In a unanimous ruling Thursday, the high court upheld a lower court ruling last year that concluded the William Wilkinson family and not the state of North Dakota own the oil and gas mineral rights under a portion of the Missouri River reservoir.
Wilkinson attorney Josh Swanson called it a “resounding victory” and “landmark decision” that will impact mineral rights owners along the 180-mile-long lake created in the 1950s when the Garrison Dam was built on the Missouri River.
Swanson said the family is owed more $1 million in oil and gas royalties that are currently in an escrow-type count. The high court sent part of the case back to the lower court to determine the damages.
Attorney General Wayne Stenehjem, whose office represented the state, did not immediately return messages for comment.
The family filed a lawsuit in 2012 that centered around ownership of the mineral interest under land that the federal government acquired from J.T. and Evelyn Wilkinson in 1958 as part of the Garrison Dam project.
The Wilkinsons argued it was unconstitutional for the state to take the mineral rights from the family.
Stenehjem has said in court documents that the land was already part of Missouri River channel and was not “inundated” by water when Lake Sakakawea was created, meaning the state owned the minerals.
At issue was the so-called ordinary high water mark of the Missouri River as it existed before the dam was built. State law defines an ordinary high water mark as “…that line below which the action of the water is frequent enough either to prevent the growth of vegetation or to restrict its growth to predominantly wetland species.”
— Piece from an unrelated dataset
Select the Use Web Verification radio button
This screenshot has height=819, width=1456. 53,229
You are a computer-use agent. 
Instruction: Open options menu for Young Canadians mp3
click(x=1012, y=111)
Northwest District Court Judge Paul Jacobson originally ruled in 2016 that the state owned the property and mineral interests. The state Supreme Court reversed his decision a year later and sent it back to the lower court. Jacobson then reversed course and sided with the family.
The state appealed the decision to the North Dakota Supreme Court, which said “the Wilkinson property is above the (ordinary high water mark) of the historical Missouri riverbed channel and is not State sovereign lands.”
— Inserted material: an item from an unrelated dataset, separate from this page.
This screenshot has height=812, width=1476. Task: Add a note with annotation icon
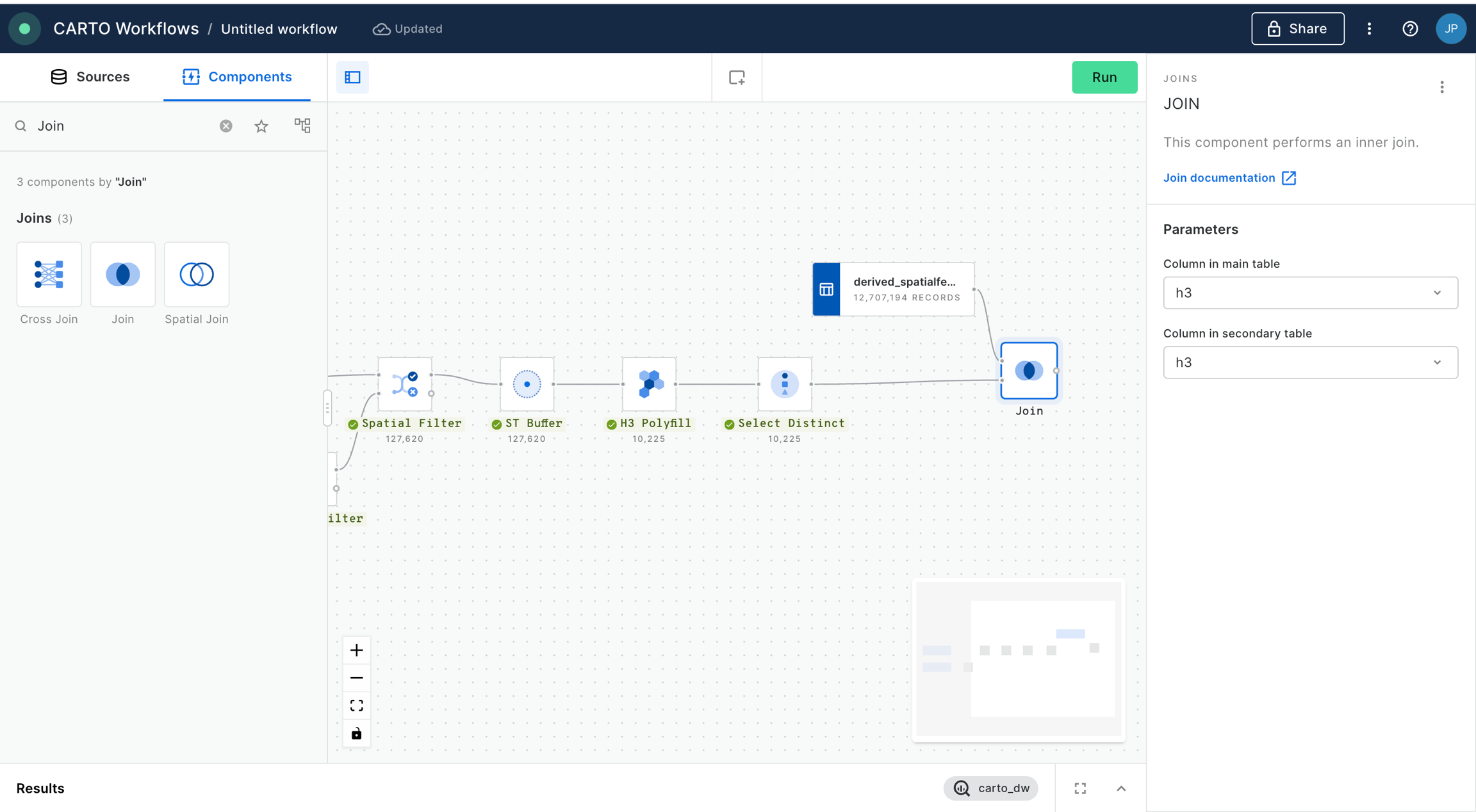(x=737, y=77)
The state, federal and tribal governments, land owners and oil companies all have an interest in oil that lies under Lake Sakakawea.
Drillers first tapped crude underneath the lake about a decade ago using advanced horizontal drill techniques. But the drilling technology that allows rigs to be set up far from the shoreline also led to lawsuits due to conflicting claims of ownership of the same minerals.